I knew she was scared this whole time, but I thought it was of me. Of something I'd done. But maybe, I have been looking at it all wrong.

"She pushed me away because she was scared," I say slowly, understanding clicking into place. "Not because she wanted me gone."

"Exactly." Shae's expression turns sympathetic.

"And by leaving without a fight, you confirmed that her fear was justified.

That being vulnerable with you was a mistake.

That wanting you means abandonment when things get hard.

You showed her orcs weren't all violence and abuse, but she needs to know that she can be vulnerable and that's safe, too. "

Her words make my chest constrict. "I didn't mean to—"

"I know. But intent doesn't matter when the result is both of you miserable and alone." She squeezes my shoulder. "So stop giving her space to spiral and go talk to her."

"What if she doesn't want to see me?"

"Then you convince her otherwise." Shae's smile turns knowing. "You're good at that, remember? Convinced her to be your partner for the week when she was terrified of leaving her cabin. Convinced her she was safe with you through every panic attack. This is no different."

"This feels very different."

"Only because the stakes are higher." Her tone turns gentle. "But that's exactly why you can't give up. Ressa needs someone who'll fight for her even when she's pushing them away. Someone who won't abandon her the moment things get hard."

"I wasn't abandoning her—"

"I know. But she doesn't. Not when you disappeared for four days without a word."
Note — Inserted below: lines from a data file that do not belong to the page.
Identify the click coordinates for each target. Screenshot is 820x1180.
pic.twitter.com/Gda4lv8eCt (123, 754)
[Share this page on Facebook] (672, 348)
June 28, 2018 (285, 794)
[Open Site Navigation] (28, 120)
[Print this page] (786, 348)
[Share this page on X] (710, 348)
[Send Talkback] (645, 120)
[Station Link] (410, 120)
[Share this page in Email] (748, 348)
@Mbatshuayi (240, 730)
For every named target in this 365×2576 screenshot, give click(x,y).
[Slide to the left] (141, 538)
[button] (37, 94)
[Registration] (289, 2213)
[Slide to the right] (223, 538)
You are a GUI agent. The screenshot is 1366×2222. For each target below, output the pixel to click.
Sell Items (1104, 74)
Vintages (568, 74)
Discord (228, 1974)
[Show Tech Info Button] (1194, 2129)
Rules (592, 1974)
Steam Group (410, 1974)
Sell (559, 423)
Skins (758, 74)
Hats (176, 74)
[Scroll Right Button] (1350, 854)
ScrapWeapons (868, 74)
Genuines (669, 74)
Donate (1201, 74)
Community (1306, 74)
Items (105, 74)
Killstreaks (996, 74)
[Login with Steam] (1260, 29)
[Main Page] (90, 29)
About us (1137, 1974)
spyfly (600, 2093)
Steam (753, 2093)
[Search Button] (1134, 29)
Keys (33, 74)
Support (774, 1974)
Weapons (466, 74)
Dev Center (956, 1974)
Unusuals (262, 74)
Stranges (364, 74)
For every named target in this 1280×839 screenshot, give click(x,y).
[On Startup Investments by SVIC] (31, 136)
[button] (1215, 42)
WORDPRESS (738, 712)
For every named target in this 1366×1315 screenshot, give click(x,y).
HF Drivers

The truth of that sits heavy in my chest. I'd been so focused on respecting her boundaries, on not pressuring her, that I'd forgotten the most important thing—Ressa needs consistency. Needs to know I'm not going anywhere even when she's scared.

"Where is she?"

Shae's smile widens. "Now you're asking the right questions."

The directions Shae gives me lead away from Ressa's cabin, toward the eastern edge of the settlement where there’s the small clearing I led Ressa to during her first panic attack. I don't understand why she'd be out here instead of hiding in her home, but Shae had been certain.

"Trust me," she'd said. "Just go."

So I go, my boots crunching through the grass as afternoon sunlight filters through the branches. The air carries that particular scent of early spring—wet earth and new growth and possibility.

The clearing appears ahead, and I slow, not quite believing what I'm seeing.

Rainbow light dances across the space in overlapping arcs. Dozens of them, created by carefully positioned crystals catching sunlight and reflecting it through hanging water droplets. The effect is stunning—like walking into a living aurora of color.